The Trump administration’s new missile defense review, released Thursday, states that the Air Force and the Missile Defense Agency will deliver a joint report to senior Pentagon officials in the next six months “on how best to integrate the F-35, including its sensor suite, into the [ballistic missile defense system] for both regional and homeland defense.”

F-35A Lightning II test aircraft assigned to the 31st Test Evaluation Squadron from Edwards Air Force Base, California, released AIM-120 AMRAAM and AIM-9X missiles at QF-16 targets during a live-fire test over an Air Force range in the Gulf of Mexico on June 12, 2018. The Joint Operational Test Team conducted the missions as part of Block 3F Initial Operational Test and Evaluation.

The aircraft, in production by Lockheed Martin [LMT], has a sensor system that can feasibly perform missile detection via infrared signatures in the boost phase, transmit tracking data to the joint force, and can currently track and destroy cruise missiles.

“In the future [it] can be equipped with a new or modified interceptor capable of shooting down adversary ballistic missiles in their boost phase and could be surged rapidly to hotspots to strengthen U.S. active defense capabilities and attack operations,” the report said.

Undersecretary of Defense for Research and Engineering Mike Griffin told reporters Thursday at the Pentagon that the F-35 could be capable of such boost phase interception with a new weapon on it, and could potentially be done at low cost.

“I have seen recently … several assessments which indicate that this is something we should be looking at,” he said.

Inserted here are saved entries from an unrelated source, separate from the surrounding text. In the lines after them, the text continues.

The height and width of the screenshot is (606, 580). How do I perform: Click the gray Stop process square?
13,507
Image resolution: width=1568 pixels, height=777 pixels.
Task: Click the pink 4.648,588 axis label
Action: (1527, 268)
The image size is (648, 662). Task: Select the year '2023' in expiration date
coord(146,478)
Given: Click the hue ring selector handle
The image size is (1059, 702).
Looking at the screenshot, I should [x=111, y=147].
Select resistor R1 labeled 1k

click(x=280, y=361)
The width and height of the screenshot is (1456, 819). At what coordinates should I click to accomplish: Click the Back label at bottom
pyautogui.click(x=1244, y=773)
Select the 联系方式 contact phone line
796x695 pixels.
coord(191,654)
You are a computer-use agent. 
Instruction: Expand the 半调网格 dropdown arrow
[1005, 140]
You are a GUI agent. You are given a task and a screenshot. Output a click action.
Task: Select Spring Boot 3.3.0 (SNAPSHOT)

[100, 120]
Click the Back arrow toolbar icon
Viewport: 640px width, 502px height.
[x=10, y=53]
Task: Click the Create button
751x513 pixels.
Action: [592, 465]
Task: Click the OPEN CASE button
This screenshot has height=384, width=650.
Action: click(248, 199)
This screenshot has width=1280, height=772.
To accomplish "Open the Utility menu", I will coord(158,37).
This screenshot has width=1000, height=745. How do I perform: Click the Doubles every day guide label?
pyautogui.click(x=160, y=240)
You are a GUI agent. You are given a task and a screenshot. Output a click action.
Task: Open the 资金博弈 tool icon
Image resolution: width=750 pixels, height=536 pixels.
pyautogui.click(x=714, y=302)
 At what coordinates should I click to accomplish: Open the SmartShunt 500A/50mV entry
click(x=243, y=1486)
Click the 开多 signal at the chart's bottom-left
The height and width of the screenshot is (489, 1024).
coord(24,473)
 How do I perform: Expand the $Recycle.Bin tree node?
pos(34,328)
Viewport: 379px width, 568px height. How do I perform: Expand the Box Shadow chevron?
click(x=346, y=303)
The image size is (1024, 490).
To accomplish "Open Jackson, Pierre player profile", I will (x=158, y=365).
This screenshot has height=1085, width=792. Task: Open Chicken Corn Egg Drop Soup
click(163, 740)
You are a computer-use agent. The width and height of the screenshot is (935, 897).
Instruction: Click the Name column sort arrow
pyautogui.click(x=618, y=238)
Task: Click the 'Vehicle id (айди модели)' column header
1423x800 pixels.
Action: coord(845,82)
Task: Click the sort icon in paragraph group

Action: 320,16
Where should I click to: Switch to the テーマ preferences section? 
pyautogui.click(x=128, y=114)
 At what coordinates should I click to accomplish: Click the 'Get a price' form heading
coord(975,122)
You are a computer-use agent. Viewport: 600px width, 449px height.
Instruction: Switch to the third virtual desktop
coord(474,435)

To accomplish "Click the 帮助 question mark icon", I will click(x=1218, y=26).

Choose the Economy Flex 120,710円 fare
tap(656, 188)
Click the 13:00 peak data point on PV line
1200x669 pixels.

“For certain regional geographies — North Korea comes to mind — we actually think it’s entirely possible and cost effective to deploy, what I will loosely call, air-to-air interceptors, although possibly of new design, on advanced aircraft,” he added. The jet could then be used either as a sensor for targeting or as the weapons platform to perform the missile intercept.

“I don’t think an [Advanced Medium-Range Air-to-Air Missile] from an F-35 is likely to be able to do the job, but that doesn’t mean that no missile launched from an airplane could ever do the job,” Griffin said.  “And we do think it could be both cost effective and within the bounds of … math and physics.”

Should the weapon component possibility fizzle, the Pentagon does plan to integrate the F-35’s sensor suite into its broader missile defense system, said Air Force Lt. Gen. Samuel Greaves, Missile Defense Agency director.

“We have plans to integrate the F-35 into our missile tests, to assess that capability as part of the overall ballistic missile defense system or missile defense system,” he said.

Defense Department officials on Thursday noted that it plans to move at a “crawl-walk-run” pace for developing new technologies for missile defense, whether it be new weapons for the F-35, space-based sensors (Defense Daily, Jan. 17) or other proposals in the report, such as new laser-based weapons launched from space.

The Pentagon is planning a “very disciplined, milestone-drive … data-rich decision-making process,” Greaves said.

Griffin added: “We’re confident that the technologies outlined in the report are technologies we want to investigate with experiments and prototypes and tests. … We’re not talking about going straight from the missile defense review report to an objective system.”

That being said, experiments should begin to materialize over the next few years, he added. “Those of us at a high level in the department are really here only for a limited period of time, and we want to see some action,” he said.